93         L'appelant s'acquitte de cette charge initiale de « démolir » l'exactitude des présomptions du ministre lorsqu'il présente au moins une preuve prima facie : Kamin c. M.R.N., 93 D.T.C. 62 (C.C.I.); Goodwin c. M.R.N., 82 D.T.C. 1679 (C.R.I.). [...]

[160]     Au paragraphe 96 de la décision, la juge L'Heureux-Dubé reprenait à son compte l'observation suivante du juge Brulé de la Cour canadienne de l'impôt dans l'affaire Kamin c. M.R.N., 93 DTC 62, à la page 64 :

         Le Ministre n'a pas carte blanche pour établir les présomptions qui lui conviennent. À l'interrogatoire principal, on s'attend qu'il puisse produire des preuves plus concrètes que de simples présomptions pour réfuter les arguments de l'appelant.

[Souligné dans le texte.]

[161]     À mon avis, l'appelante a apporté une preuve prima facie que la norme de 200 % appliquée à la totalité des achats de nourriture ne pouvait refléter adéquatement le montant des ventes de repas pour l'ensemble de la période couverte par la cotisation. Les indices mentionnés au paragraphe 155 des présents motifs de jugement me paraissent suffisants à cet égard. Dans les circonstances, on se devait, au nom de l'intimée, d'apporter une preuve plus convaincante que l'hypothèse utilisée était, selon la prépondérance des probabilités, la norme qui reflétait le plus adéquatement le montant des ventes de repas de l'appelante durant la période en cause, ce qui n'a pas été fait.

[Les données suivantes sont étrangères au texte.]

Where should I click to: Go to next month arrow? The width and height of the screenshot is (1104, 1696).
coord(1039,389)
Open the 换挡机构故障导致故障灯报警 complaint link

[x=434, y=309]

[162]     Ainsi, en ce qui concerne les ventes de repas, j'estime que la cotisation doit être restreinte aux ventes indiquées dans les états financiers de l'appelante pour les exercices du 1er mai 1994 au 30 avril 1998 et au grand livre pour la période du 1er mai 1998 au 31 janvier 1999.

[163]     La preuve a démontré que la totalité des droits d'entrée perçus par l'appelante n'étaient pas déclarés. On en trouve des exemples dans les sommaires hebdomadaires remplis par monsieur Raymond Légaré (pièce I-28, pages 31 à 38). Alors que l'appelante percevait des droits d'entrée de façon régulière à compter de son exercice financier débutant le 1er mai 1995, on n'en trouve aucun dans certains des sommaires hebdomadaires présentés en preuve alors que dans d'autres un montant identique de 2 000 $ est indiqué pour plusieurs semaines. D'autres documents démontrent qu'ils auraient été de 2 880 $ et de 2 790 $ pour deux jours en particulier (pièce I-11, pages 7.162 et 7.164). Madame Morand a reconstitué les droits d'entrée en proportion des ventes reconstituées de boissons alcooliques et de repas par rapport aux montants déclarés aux états financiers ou aux livres de l'appelante pour ces deux postes et en proportion de l'importance relative des droits d'entrée par rapport à ces deux autres éléments (pièces I-25, page 29, I-26, page 30, I-27, page 29, I-28, page 30). L'appelante n'a pas contesté de façon explicite l'augmentation des droits d'entrée ainsi établie. Toutefois, on doit comprendre qu'implicitement cette augmentation des droits d'entrée était contestée comme partie de sa contestation des ventes reconstituées des boissons alcooliques et des repas. Le montant des ventes de repas ayant été limité à celui déclaré aux états financiers ou au grand livre de l'appelante, la réduction des droits d'entrée reconstitués devra se faire en utilisant la même formule que celle utilisée pour établir la cotisation en litige.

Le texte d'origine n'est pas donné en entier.